[[ GIVEN DATA open ]]
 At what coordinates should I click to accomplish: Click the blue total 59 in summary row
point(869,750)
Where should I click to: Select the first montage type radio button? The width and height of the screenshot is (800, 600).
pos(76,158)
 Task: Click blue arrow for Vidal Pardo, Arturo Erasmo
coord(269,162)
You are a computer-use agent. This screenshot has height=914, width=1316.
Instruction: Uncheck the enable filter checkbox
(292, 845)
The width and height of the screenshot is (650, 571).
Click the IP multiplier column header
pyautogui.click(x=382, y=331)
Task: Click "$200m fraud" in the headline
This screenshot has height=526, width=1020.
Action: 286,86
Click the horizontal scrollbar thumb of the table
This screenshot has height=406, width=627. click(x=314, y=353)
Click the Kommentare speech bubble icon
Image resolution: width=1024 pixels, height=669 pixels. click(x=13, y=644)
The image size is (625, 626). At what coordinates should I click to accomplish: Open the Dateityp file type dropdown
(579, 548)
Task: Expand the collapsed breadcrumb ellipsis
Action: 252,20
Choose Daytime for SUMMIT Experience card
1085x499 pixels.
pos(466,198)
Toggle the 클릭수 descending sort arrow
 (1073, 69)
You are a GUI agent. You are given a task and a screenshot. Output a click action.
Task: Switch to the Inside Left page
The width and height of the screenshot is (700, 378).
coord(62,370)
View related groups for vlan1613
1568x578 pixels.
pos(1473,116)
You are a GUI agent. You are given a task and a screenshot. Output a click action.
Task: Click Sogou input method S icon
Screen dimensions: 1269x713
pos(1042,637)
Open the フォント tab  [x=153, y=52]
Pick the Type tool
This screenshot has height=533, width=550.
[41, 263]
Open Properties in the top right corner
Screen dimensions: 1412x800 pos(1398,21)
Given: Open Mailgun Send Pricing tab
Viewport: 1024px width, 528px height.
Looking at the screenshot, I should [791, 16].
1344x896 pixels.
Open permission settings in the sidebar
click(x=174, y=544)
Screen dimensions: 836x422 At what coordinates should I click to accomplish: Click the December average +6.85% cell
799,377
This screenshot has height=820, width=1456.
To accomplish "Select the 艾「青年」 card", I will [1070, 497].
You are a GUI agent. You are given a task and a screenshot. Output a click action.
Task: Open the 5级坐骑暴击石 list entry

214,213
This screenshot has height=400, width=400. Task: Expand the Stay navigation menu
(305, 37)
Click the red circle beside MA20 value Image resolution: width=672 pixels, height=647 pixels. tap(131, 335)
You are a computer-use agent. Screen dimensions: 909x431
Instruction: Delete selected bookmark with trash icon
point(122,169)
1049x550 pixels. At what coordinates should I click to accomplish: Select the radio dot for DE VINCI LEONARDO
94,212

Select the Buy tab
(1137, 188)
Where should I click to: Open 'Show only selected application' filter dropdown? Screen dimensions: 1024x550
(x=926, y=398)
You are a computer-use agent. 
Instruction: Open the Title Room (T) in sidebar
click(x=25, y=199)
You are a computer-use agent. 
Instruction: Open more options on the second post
[[ GIVEN DATA closed ]]
§ WHAT YOU WILL DO:
Beginning with the line that contains "You are a computer-use agent. Screen", return every line to the end of the listing, unchanged, and nothing else.

§ WRITTEN SOLUTION:
You are a computer-use agent. Screen dimensions: 909x431
Instruction: Delete selected bookmark with trash icon
point(122,169)
1049x550 pixels. At what coordinates should I click to accomplish: Select the radio dot for DE VINCI LEONARDO
94,212

Select the Buy tab
(1137, 188)
Where should I click to: Open 'Show only selected application' filter dropdown? Screen dimensions: 1024x550
(x=926, y=398)
You are a computer-use agent. 
Instruction: Open the Title Room (T) in sidebar
click(x=25, y=199)
You are a computer-use agent. 
Instruction: Open more options on the second post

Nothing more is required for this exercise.